§ **PROBLEM 1**: Please edit the records starting at the line that has "Locate an element on the screen. This" and ending after the line that has "cell-username: 456785223 is", replacing "Identify the location of" with "Find the position of" and leaving everything else unchanged. Return only those lines.

*** PASSAGE

A few weeks ago when we were away interstate, South Australia broke the Australian record for heatwaves in a capital city, with 14 days over 35 degrees.

Luckily Meg and I missed 12 days of this with pleasant mid-twenties days on the East coast.

So here we are at the end of March, two weeks after days of 35 and nights around 20 degrees and the temperature has plummeted. Last night was just 1.4 degrees and the night before was only 4.4 degrees.

We’ve had to push forward our ideas of heating and have had a fire for the last two nights.

It is hard to believe the contrast when you consider the garden and its requirements. Two weeks ago, plants were struggling to survive, despite daily watering from the folks. (Thanks guys!)

Now I have stopped a bit of watering, greatly reducing the amount that I put on as the soil is still showing signs of moisture.

******

§ **PROBLEM 2**: Pick up the passage about the jump from heatwave to cold nights and carry it on from its final sentence.

*** RECORDS FOR THE TASK

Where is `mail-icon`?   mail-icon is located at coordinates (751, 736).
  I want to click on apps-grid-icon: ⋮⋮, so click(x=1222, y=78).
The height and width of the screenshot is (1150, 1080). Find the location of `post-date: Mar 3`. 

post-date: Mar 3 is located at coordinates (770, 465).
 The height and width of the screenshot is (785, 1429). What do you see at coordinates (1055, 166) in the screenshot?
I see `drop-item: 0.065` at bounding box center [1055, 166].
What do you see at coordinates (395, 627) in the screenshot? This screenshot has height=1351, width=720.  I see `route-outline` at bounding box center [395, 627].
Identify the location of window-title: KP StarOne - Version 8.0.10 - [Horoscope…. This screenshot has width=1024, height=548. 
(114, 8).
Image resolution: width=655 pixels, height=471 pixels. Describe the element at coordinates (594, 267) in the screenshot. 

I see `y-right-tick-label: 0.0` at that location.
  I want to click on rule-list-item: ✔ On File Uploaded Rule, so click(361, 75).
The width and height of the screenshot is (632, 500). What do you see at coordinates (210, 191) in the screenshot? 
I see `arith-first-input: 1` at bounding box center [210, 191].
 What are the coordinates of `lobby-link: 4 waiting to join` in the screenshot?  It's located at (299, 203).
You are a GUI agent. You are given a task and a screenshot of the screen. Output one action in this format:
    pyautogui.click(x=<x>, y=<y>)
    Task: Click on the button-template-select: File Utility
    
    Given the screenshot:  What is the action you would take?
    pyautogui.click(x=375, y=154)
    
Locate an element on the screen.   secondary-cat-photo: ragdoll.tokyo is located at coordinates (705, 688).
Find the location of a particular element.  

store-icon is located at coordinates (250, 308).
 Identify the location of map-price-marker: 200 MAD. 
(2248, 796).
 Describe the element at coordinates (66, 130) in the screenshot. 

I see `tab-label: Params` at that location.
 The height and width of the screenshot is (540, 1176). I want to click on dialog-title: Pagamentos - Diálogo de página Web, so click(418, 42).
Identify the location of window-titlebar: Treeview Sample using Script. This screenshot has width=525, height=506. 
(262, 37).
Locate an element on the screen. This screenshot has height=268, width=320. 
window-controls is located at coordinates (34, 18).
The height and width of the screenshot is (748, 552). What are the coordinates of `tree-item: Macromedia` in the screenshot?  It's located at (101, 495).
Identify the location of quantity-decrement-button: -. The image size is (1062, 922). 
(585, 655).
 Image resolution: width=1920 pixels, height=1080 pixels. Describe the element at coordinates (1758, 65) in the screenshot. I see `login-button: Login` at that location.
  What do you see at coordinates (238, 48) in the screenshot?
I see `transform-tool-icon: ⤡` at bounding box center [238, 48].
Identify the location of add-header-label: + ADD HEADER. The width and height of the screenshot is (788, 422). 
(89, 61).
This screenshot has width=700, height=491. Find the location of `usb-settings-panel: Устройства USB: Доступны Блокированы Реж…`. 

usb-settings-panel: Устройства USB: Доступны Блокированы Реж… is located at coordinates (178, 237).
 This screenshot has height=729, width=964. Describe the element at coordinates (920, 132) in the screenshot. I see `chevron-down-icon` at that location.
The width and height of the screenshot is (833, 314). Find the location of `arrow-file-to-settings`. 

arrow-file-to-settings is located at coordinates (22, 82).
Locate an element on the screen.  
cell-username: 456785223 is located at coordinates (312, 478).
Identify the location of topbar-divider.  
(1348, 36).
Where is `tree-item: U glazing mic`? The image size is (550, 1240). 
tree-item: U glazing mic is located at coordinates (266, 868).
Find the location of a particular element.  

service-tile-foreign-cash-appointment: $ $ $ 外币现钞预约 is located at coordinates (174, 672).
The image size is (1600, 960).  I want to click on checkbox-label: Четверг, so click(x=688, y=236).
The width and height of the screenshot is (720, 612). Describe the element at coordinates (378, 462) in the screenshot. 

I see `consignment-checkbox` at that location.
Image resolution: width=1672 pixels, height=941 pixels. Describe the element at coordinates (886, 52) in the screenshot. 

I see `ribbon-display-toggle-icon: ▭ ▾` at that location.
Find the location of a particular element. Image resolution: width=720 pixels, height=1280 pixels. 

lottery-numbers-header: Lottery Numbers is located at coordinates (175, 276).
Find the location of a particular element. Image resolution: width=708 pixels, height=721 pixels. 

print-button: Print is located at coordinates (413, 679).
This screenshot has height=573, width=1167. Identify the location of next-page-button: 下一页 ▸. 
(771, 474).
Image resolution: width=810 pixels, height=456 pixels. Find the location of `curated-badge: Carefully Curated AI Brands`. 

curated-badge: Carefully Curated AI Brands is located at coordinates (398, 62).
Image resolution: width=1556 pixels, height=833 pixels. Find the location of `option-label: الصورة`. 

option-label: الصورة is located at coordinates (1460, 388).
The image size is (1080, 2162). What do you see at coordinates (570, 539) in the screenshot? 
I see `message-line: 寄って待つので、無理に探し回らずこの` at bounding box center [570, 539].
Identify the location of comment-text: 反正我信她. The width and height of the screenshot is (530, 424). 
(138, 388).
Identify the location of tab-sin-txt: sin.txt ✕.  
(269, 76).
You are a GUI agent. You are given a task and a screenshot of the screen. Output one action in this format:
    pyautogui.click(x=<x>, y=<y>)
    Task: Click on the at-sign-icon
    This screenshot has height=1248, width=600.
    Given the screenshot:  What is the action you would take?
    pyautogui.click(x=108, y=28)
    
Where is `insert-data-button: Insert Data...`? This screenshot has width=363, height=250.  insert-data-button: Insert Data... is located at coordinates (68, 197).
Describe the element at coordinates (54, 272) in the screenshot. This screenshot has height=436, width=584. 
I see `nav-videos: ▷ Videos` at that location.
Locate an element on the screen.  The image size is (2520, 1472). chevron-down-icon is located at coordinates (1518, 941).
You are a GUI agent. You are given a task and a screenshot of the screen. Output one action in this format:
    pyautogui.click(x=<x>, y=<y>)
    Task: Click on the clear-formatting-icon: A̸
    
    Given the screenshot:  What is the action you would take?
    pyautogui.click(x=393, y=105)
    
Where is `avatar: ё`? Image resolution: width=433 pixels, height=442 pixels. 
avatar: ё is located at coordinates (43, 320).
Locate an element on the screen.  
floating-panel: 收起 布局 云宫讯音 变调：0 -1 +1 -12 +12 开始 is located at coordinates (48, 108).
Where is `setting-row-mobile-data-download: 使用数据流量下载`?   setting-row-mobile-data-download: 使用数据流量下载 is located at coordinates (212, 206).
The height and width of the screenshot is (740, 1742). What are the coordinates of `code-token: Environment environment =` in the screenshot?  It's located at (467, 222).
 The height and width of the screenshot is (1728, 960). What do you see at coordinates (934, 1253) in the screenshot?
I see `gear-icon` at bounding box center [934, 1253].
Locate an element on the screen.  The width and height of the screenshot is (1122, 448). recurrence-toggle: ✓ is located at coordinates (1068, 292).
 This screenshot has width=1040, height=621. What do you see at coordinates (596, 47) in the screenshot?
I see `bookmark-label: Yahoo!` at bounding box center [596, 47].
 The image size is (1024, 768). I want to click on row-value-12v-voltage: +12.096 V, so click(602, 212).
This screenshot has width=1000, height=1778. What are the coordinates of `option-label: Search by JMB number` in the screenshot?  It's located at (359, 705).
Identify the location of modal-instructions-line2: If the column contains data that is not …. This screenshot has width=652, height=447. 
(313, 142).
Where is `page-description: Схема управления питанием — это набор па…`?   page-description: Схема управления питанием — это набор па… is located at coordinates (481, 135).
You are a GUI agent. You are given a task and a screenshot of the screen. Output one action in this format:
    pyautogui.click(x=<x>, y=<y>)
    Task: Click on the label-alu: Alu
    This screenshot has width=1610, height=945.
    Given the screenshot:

******

§ **WRITTEN ANSWER 1**:
Locate an element on the screen. This screenshot has height=268, width=320. 
window-controls is located at coordinates (34, 18).
The height and width of the screenshot is (748, 552). What are the coordinates of `tree-item: Macromedia` in the screenshot?  It's located at (101, 495).
Find the position of quantity-decrement-button: -. The image size is (1062, 922). 
(585, 655).
 Image resolution: width=1920 pixels, height=1080 pixels. Describe the element at coordinates (1758, 65) in the screenshot. I see `login-button: Login` at that location.
  What do you see at coordinates (238, 48) in the screenshot?
I see `transform-tool-icon: ⤡` at bounding box center [238, 48].
Find the position of add-header-label: + ADD HEADER. The width and height of the screenshot is (788, 422). 
(89, 61).
This screenshot has width=700, height=491. Find the location of `usb-settings-panel: Устройства USB: Доступны Блокированы Реж…`. 

usb-settings-panel: Устройства USB: Доступны Блокированы Реж… is located at coordinates (178, 237).
 This screenshot has height=729, width=964. Describe the element at coordinates (920, 132) in the screenshot. I see `chevron-down-icon` at that location.
The width and height of the screenshot is (833, 314). Find the location of `arrow-file-to-settings`. 

arrow-file-to-settings is located at coordinates (22, 82).
Locate an element on the screen.  
cell-username: 456785223 is located at coordinates (312, 478).

§ **WRITTEN ANSWER 2**:
Considering these fast changes, how do you plan for winter planting? If I’d had seedling in a couple of weeks ago, they would have lasted about half a day. Now, will they germinate? Luckily I have a few broccoli seedlings in the folks shade house to plant in a few weeks time.

This post is turning into a bit of a rant, but I should at least point out that it rained earlier this week. The 2.5mm that we received was small, but better than nothing and took our yearly total to around 16mm.

Just looking at the Bureau of Meteorology site, on average we should have had about 75mm this year by now and they record the rainfall so far this year for Clare as only 5.2mm.

Here is the mean rainfall for Clare for 133 years, ending in 1994 as a comparison.

Australian Climate Statistics - Clare, SA

So while the title of this post is “The seasons are changing – fast!”, I should explain that I mean that the change from hot to cold, or summer to winter has happened quickly and I’m not providing an opinion on climate change.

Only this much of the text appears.